Iran has stuck to “unworkable and inadequate” positions in nuclear talks with six world powers despite a looming deadline for a deal to end sanctions against Tehran in exchange for curbs on its atomic program, a U.S. official said on Saturday.

“We are still very far apart on some issues and obviously on enrichment capacity,” the senior U.S. administration official told reporters hours before Secretary of State John Kerry was due to arrive in Vienna to join the talks with Iran.

The major powers want Iran to scale back its nuclear program to deny it any capability to quickly produce atomic bombs.

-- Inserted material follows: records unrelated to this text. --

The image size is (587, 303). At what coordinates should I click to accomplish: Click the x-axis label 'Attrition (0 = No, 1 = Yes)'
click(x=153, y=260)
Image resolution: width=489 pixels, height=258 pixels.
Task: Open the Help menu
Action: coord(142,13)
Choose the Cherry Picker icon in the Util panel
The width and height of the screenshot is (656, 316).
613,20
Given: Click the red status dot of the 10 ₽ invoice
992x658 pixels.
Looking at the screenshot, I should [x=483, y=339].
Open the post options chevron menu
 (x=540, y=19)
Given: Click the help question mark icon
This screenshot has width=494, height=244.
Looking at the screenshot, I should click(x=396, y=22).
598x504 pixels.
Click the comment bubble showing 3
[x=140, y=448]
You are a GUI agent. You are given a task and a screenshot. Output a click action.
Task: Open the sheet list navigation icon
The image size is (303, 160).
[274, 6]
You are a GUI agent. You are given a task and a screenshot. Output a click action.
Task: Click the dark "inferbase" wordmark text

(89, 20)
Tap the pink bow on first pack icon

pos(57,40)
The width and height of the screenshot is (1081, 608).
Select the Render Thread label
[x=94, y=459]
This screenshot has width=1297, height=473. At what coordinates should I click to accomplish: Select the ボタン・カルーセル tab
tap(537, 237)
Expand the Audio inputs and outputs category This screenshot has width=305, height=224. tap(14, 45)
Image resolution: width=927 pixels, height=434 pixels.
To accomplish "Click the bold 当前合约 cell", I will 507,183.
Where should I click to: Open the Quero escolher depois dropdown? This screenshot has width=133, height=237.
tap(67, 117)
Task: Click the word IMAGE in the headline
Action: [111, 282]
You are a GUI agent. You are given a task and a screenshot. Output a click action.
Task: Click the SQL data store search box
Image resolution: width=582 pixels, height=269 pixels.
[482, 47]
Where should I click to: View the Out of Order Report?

Iran says its activities are entirely peaceful and want crippling sanctions lifted as soon as possible.

“We have made some progress but on some key issues Iran has not moved, from our perspective, from unworkable and inadequate positions that would not in fact assure us that their program is exclusively peaceful,” the U.S. official said.

In view of still wide differences in positions, some diplomats and experts believe the negotiations may need to be extended beyond a self-imposed July 20 deadline for an accord.

However, another senior U.S. official said it was difficult to consider extending the talks between Iran and the United States, France, Russia, China, Britain and Russia without first seeing “significant progress on key issues”.

“If (a comprehensive agreement) can’t happen by July 20 both the administration and Congress are on the same page, which is that we obviously have to consider all of our options.”

“But it would be hard to contemplate things like an extension without seeing significant progress on key issues and that is what we are going to be looking for here over the next few days,” the official said, also speaking on condition of anonymity.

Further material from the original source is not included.